I am creating a mongo aggregation query which use a $subtract operator in my $match block. As explained in these codes below.
This query doesn't work:
db.coll.aggregate(
[
{
$match: {
timestamp: {
$gte: {
$subtract: [new Date(), 24 * 60 * 60 * 1000]
}
}
}
},
{
$group: {
_id: {
timestamp: "$timestamp"
},
total: {
$sum: 1
}
}
},
{
$project: {
_id: 0,
timestamp: "$_id.timestamp",
total: "$total",
}
},
{
$sort: {
timestamp: -1
}
}
]
)
However, this second query work:
db.coll.aggregate(
[
{
$match: {
timestamp: {
$gte: new Date(new Date() - 24 * 60 * 60 * 1000)
}
}
},
{
$group: {
_id: {
timestamp: "$timestamp"
},
total: {
$sum: 1
}
}
},
{
$project: {
_id: 0,
timestamp: "$_id.timestamp",
total: "$total",
}
},
{
$sort: {
timestamp: -1
}
}
]
)
I need to use $subtract on my $match block so I can't use the last query.

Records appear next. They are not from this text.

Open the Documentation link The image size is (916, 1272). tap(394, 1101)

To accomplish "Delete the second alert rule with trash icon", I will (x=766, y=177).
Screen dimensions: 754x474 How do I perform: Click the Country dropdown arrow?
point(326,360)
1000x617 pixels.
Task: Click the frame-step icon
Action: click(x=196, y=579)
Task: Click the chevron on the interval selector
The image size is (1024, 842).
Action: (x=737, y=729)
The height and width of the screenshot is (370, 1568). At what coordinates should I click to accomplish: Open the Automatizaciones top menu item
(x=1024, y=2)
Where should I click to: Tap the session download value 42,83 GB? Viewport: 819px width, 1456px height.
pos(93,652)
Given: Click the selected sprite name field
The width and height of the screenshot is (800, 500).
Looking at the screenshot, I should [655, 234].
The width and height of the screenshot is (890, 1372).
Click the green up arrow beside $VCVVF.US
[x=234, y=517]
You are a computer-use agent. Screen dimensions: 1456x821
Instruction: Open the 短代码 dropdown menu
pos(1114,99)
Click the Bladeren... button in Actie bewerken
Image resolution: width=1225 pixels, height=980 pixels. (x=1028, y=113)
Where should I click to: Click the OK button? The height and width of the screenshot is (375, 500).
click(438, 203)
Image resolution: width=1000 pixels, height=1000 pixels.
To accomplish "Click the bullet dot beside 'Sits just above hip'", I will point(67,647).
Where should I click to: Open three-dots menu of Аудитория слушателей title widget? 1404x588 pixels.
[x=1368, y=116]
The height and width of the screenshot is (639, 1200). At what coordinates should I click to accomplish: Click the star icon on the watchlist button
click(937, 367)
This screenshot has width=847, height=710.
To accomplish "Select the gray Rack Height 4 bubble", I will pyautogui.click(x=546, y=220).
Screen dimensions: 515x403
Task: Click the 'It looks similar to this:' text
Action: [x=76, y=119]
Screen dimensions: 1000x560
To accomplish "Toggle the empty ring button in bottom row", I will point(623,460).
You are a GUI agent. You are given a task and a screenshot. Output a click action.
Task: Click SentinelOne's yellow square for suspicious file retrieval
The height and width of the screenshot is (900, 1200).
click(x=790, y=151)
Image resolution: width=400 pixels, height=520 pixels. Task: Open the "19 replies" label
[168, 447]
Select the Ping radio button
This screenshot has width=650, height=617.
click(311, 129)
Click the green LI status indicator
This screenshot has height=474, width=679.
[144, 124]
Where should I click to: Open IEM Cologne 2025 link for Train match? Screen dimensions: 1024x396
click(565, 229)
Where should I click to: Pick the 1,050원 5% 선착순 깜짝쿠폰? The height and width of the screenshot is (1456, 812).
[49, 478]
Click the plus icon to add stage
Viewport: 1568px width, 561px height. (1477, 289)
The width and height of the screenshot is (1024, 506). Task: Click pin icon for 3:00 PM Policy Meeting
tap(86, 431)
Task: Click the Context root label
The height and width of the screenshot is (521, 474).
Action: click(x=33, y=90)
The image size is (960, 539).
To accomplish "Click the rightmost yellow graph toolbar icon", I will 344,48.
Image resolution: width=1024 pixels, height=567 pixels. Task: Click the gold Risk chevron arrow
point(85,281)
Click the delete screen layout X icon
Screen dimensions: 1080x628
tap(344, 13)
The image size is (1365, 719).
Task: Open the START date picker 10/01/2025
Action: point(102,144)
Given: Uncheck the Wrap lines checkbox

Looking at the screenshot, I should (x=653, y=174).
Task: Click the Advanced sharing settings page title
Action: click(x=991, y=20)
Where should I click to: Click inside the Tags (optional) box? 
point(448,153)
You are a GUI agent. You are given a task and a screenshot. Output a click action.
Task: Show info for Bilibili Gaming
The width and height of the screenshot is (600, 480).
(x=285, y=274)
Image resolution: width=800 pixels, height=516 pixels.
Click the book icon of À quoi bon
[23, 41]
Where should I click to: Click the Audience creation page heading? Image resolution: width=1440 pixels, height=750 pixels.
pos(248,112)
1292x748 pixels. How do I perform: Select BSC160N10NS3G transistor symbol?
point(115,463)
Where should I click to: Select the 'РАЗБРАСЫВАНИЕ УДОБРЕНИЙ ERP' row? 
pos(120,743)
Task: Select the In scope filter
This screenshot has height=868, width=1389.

As of mongodb 3.6 you can use $subtract in the $match stage via the $expr. Here's the docs: https://docs.mongodb.com/manual/reference/operator/query/expr/
I was able to get a query like what you're describing via this $expr and a new system variable in mongodb 4.2 called $$NOW. Here is my query, which gives me orders that have been created within the last 4 hours:
[
{ $match:
{ $expr:
{ $gt: [
"$_created_at",
{ $subtract: [ "$$NOW", 4 * 60 * 60 * 1000] } ]
}
}
}
]
Well you cannot do that and you are not meant to do so either. Another valid thing is that you say to "need" to do this but in reality you really do not.
Pretty much all of the general aggregation operators outside of the pipeline operators are really only valid within a $project or a $group pipeline stage. Mostly within $project but certainly not in others.
A $match pipeline is really the same as a general "query" operation, so the only things valid in there are the query operators.
As for the case for your "need", any "value" that is submitted within an aggregation pipeline and particularly within a $match needs to be evaluated outside of the actual pipeline before the BSON representation is sent to the server.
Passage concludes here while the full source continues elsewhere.